La historia de las pandemias viene de antiguo. Es uno de los jinetes bíblicos, el caballo amarillo del Apocalipsis. La peste negra en Navarra en el siglo XIV; antes en Atenas, Viena, Florencia. El cólera, la viruela, la peste bubónica… Conviene aprender de aquellos episodios que aniquilaron ciudades, que destruyeron imperios, que hicieron sucumbir civilizaciones.
Giorgio Agemben cuenta que en el siglo XVI con motivo de la peste el gobierno de Milán, entonces bajo dominio español, publicó un bando en el que invitaba a denunciar a determinados sujetos, identificados como ‘untadores’: “para sembrar el terror y el espanto en el pueblo y los habitantes de esta ciudad de Milán, y para excitarlos a algún tumulto, van ungiendo con untos, que dicen pestíferos y contagiosos, las puertas y las cerraduras de las casas y los cantones de los distritos” (‘El contagio’).

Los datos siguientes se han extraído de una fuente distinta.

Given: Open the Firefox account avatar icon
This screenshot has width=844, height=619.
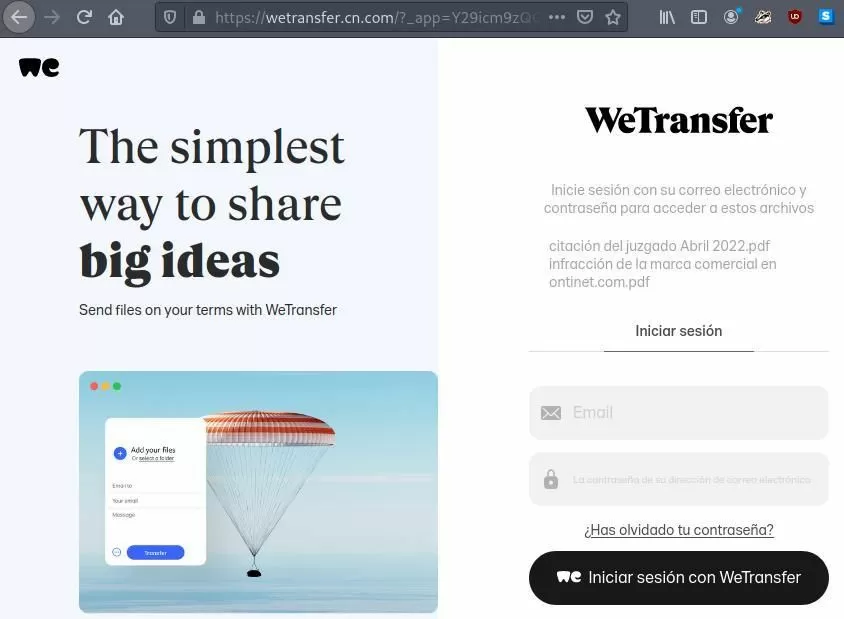Looking at the screenshot, I should tap(731, 17).
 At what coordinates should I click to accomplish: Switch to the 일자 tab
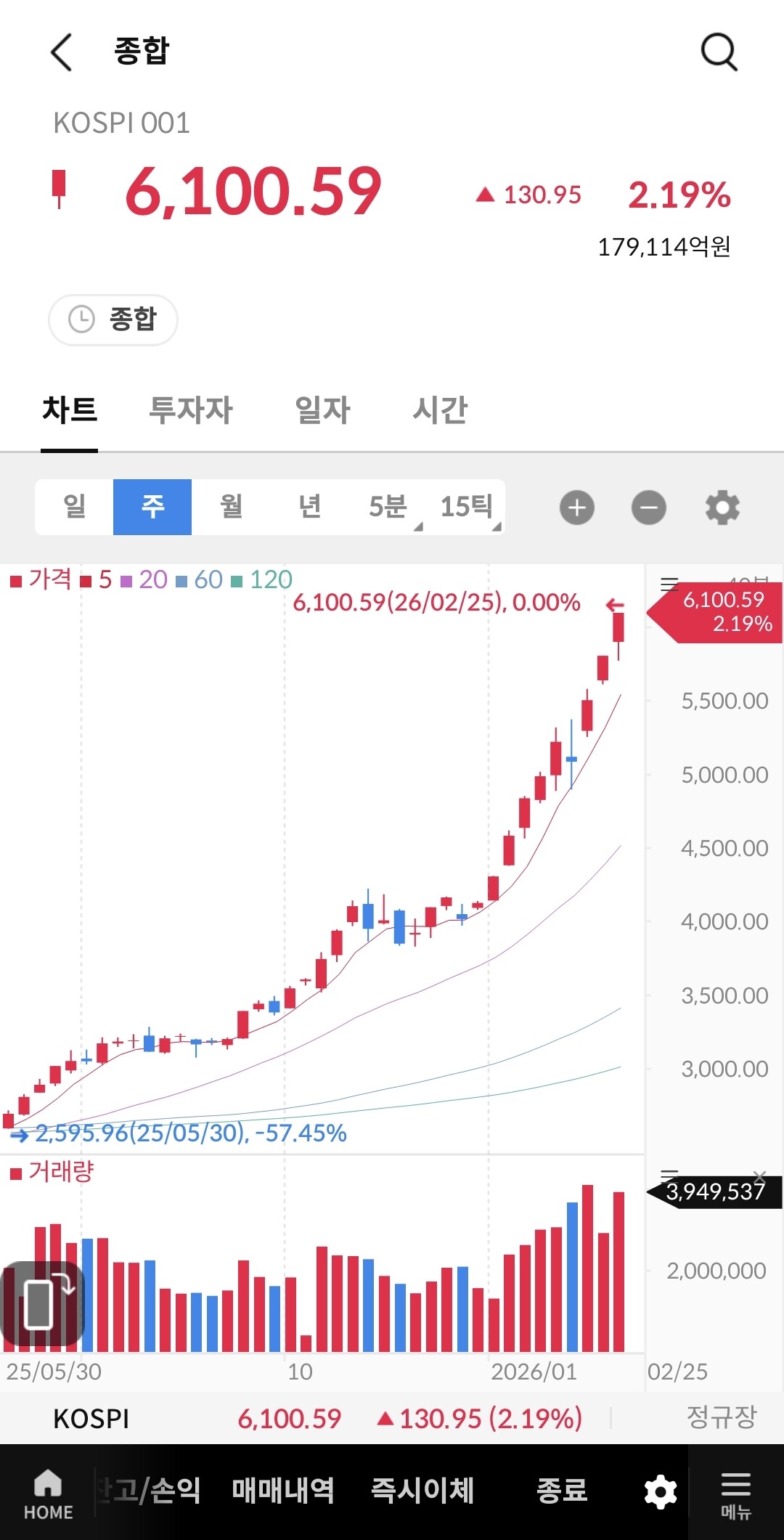click(322, 410)
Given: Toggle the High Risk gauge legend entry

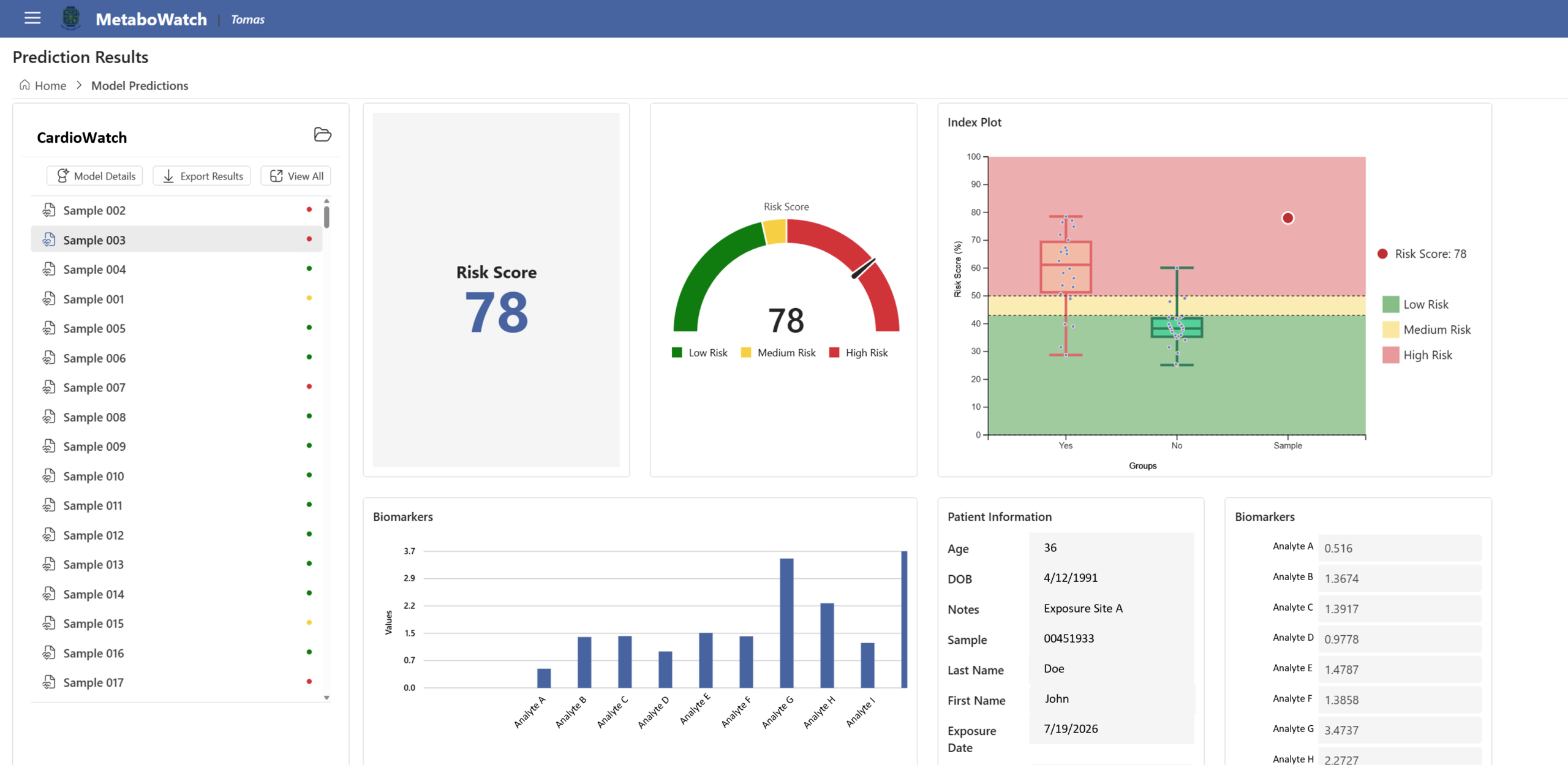Looking at the screenshot, I should pyautogui.click(x=858, y=352).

Se imponía la creencia de que el contagio era provocado y que la enfermedad se propagaba por esos lugares donde la mano desprevenida rozaba una y otra vez, de modo invisible y traicionero.
También entre nosotros cala esa idea de que el problema es el contagio y, consecuencia inmediata, la culpa es de alguien. De inmediato unimos nuestros miedos y angustias con la imagen de ese personaje que nos inquieta, que concita nuestros prejuicios. Los nazis decían que los judíos tenían piojos (recordemos ‘La lista de Schindler’); pero en cualquier época, en tiempo de pogromos –y en general- los judíos estaban asociados a enfermedades, malas cosechas, encantamientos… Los gitanos, los inmigrantes, las mujeres… Pasa lo mismo con cualquier otro, cualquier desarrapado, diferente, distinto. Es el depositario de la sospecha, y en tiempo de epidemia, el culpable de un comportamiento nocivo.

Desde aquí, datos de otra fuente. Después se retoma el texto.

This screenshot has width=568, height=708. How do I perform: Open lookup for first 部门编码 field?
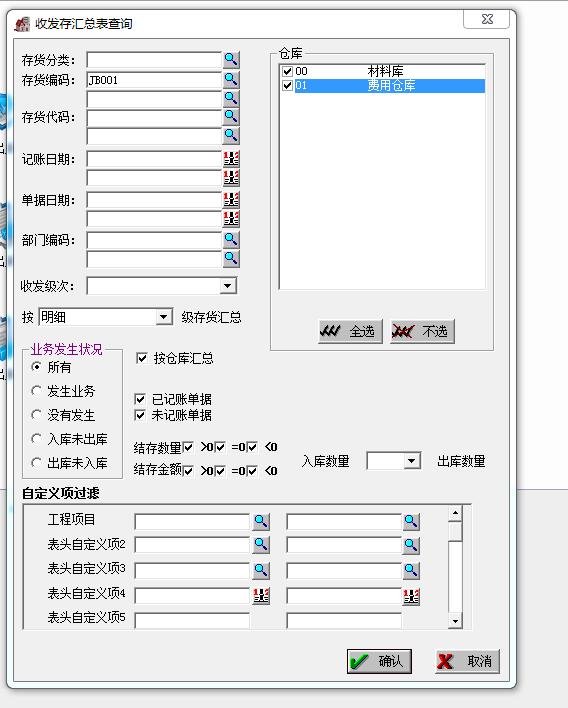click(231, 239)
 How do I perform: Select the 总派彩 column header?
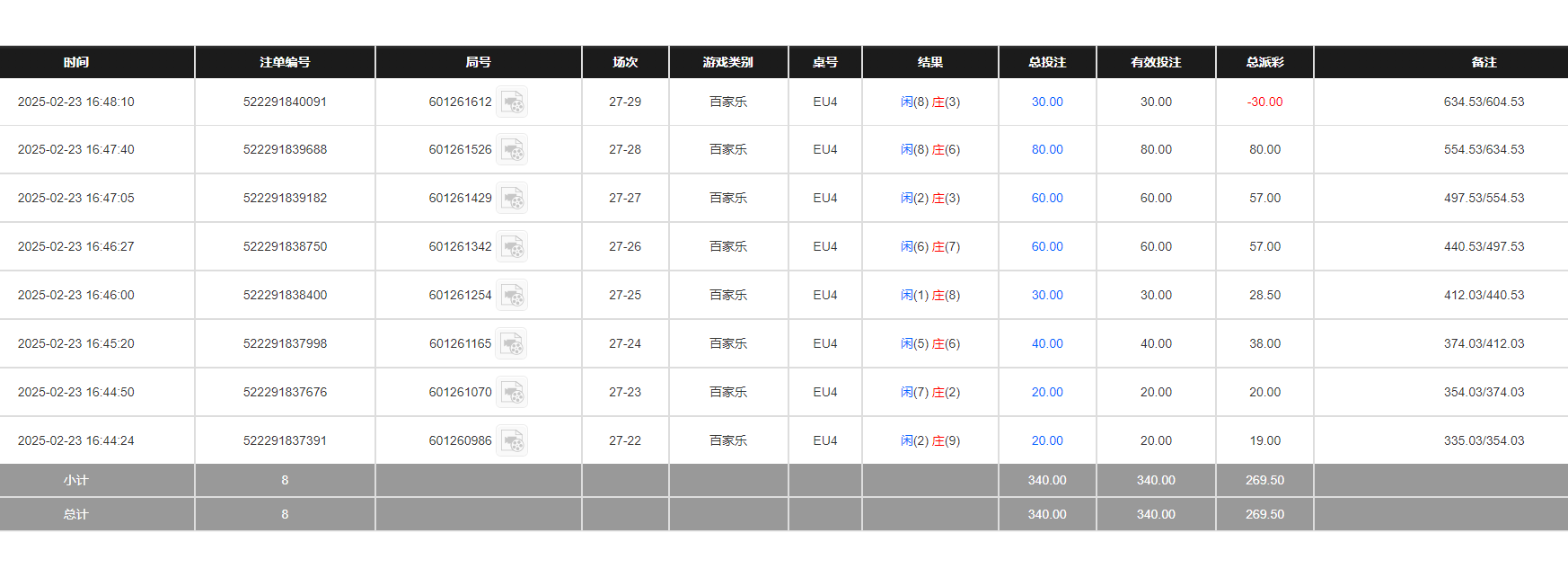(x=1264, y=62)
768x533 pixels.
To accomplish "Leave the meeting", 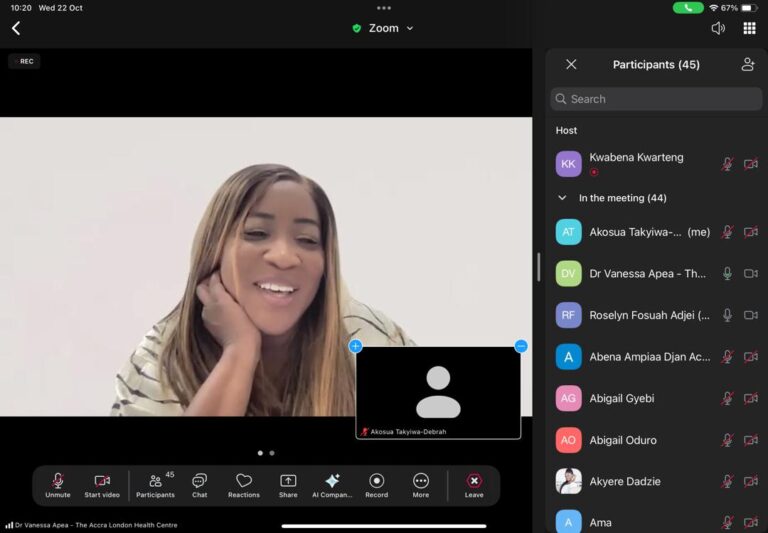I will (474, 485).
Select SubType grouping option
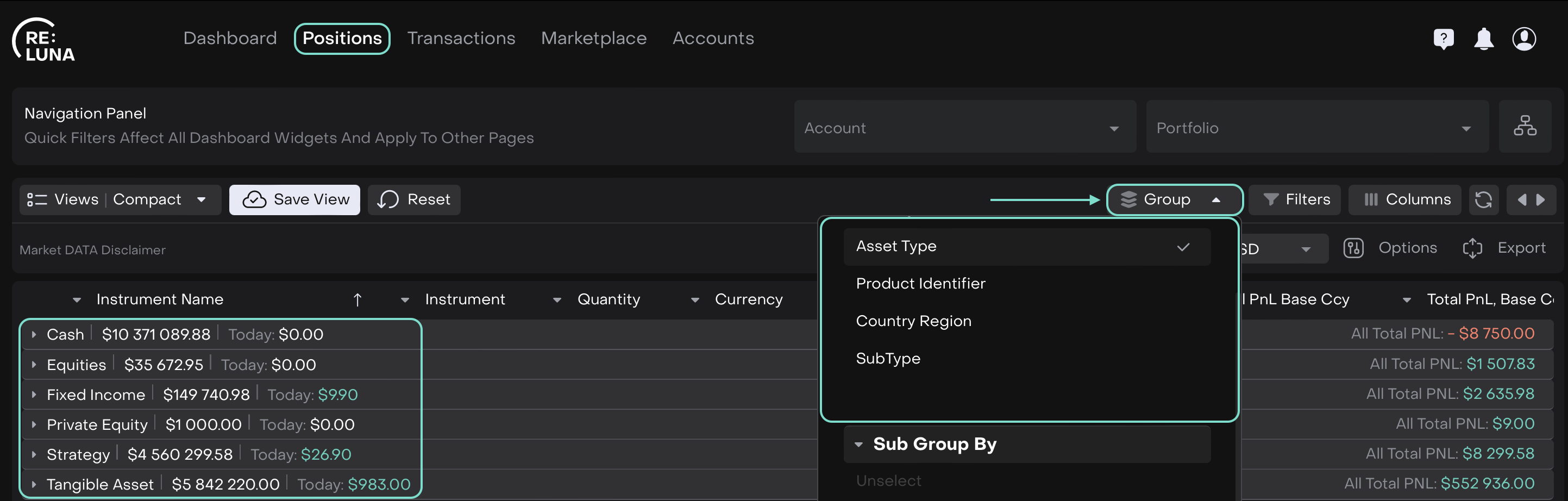 click(887, 359)
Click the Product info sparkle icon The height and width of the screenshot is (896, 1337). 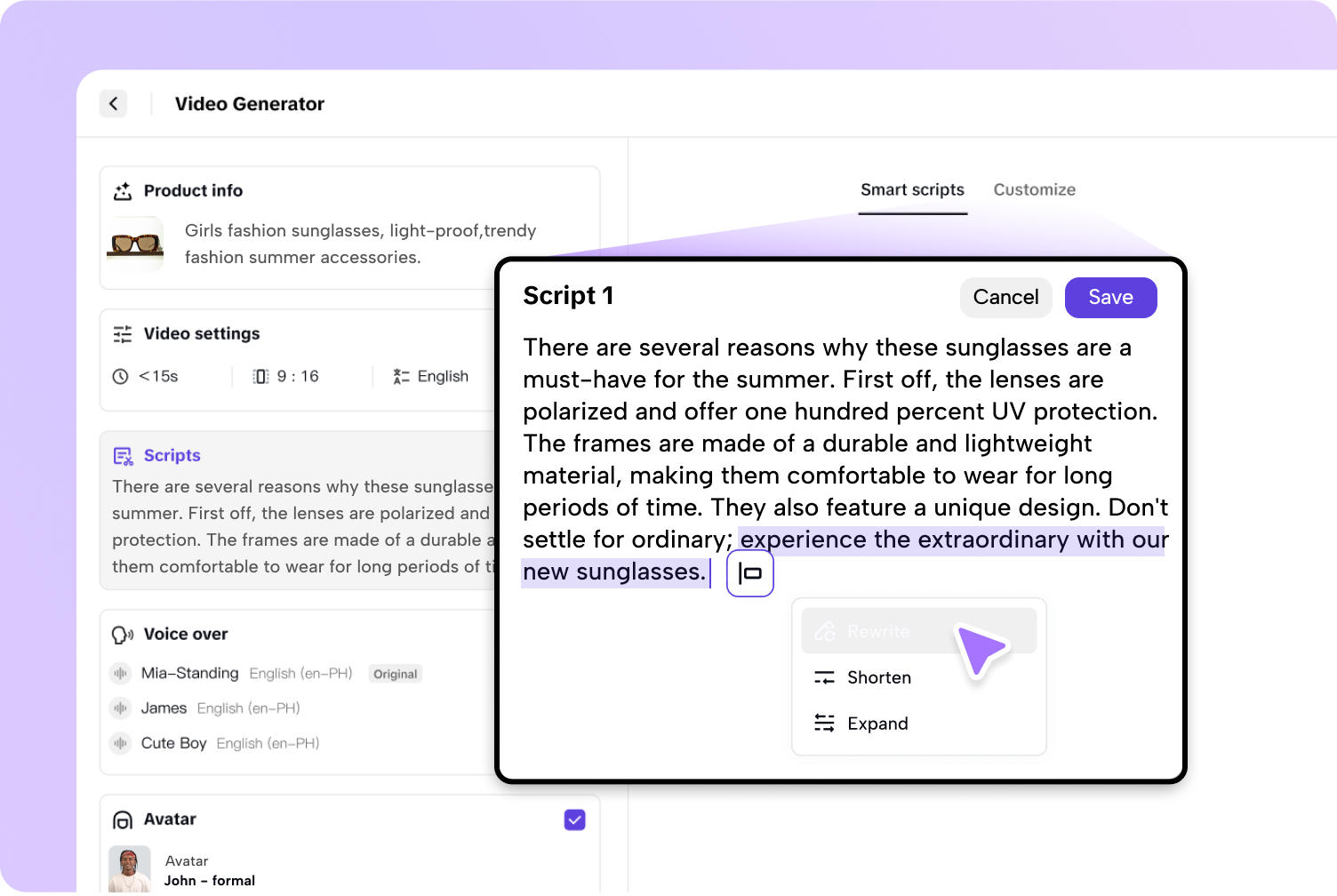tap(123, 191)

No vayamos con estas reflexiones a tiempos medievales o legendarios. Estos mismos días hemos visto reacciones de este tipo con personas que paseaban demasiado a sus perros; o quienes llegaban a deshoras, quizás por trabajar en centros sanitarios… El ‘untador’ encaja a la perfección con el mecanismo del miedo que surge de la angustia del contagio. Es la proyección personalizada de los temores que albergamos. Y es un instrumento perfecto para el poder, que lo cultiva para gobernarnos. Para individualizarnos. Para deshacer solidaridades. Ni siquiera hay que proclamarlo, al estilo del pregón de Milán. Basta con citar los ‘comportamientos distintos’; los que no se atienen a las recomendaciones de la autoridad, y con ello ponen en peligro a los buenos ciudadanos.

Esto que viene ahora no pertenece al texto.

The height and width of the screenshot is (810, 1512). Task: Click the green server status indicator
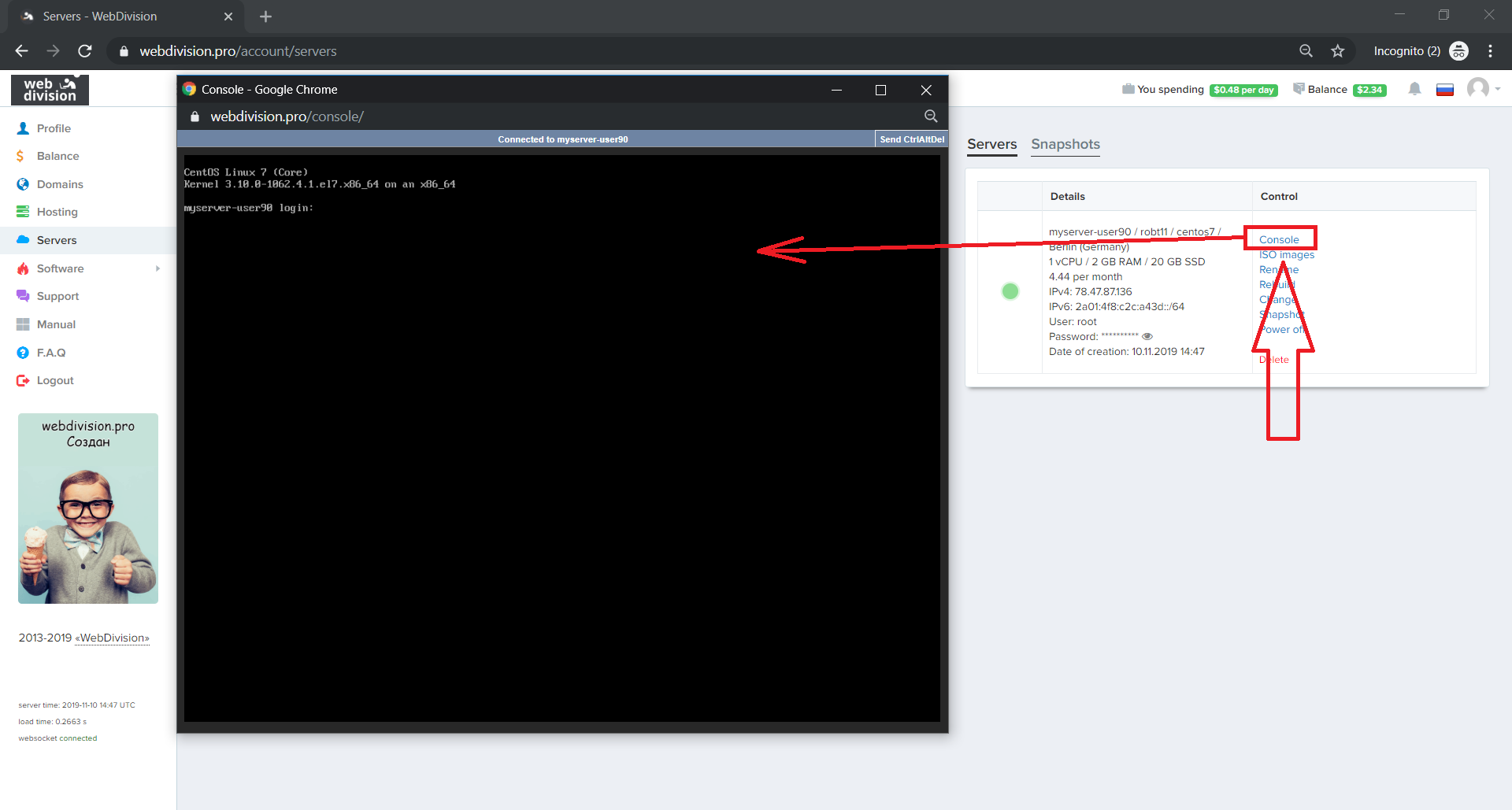[x=1010, y=291]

Con ello, de entrada, el problema es el contagio, y no la globalización, o el trabajo, o el modelo social en que vivimos, que produce una ‘normalidad’ incompatible con un buen sistema sanitario, que encubre explotación, corruptela, discriminaciones, desigualdades… También, de paso, el problema es el virus y no un Gobierno que para combatirlo pone al frente de la lucha sanitaria al ministro de Interior, que saca a la calle el ejército, que pone multas al grito de ‘¡Vivaspaña!’, que castra el autogobierno, que apoya a la Monarquía, que juega con los presupuestos… El culpable, más aún, es ese individuo que nos contagia, coartada permanente del poder que, balones fuera, se absuelve de toda responsabilidad y se aplaude con el rito cotidiano de los vecinos. Las órdenes del Gobierno, incómodas pero necesarias para ‘protegernos’, quedan ahí justificadas, asimiladas, bendecidas, sean militares, territoriales, absurdas, injustas, o las dicte la cabra de la Legión con su bandera.
En resumen, si seguimos el mecanismo, al final descubrimos que, si protestamos o desconfiamos del gobierno, el ‘untador’ del cuento terminamos siendo nosotros mismos. ¡Acabáramos!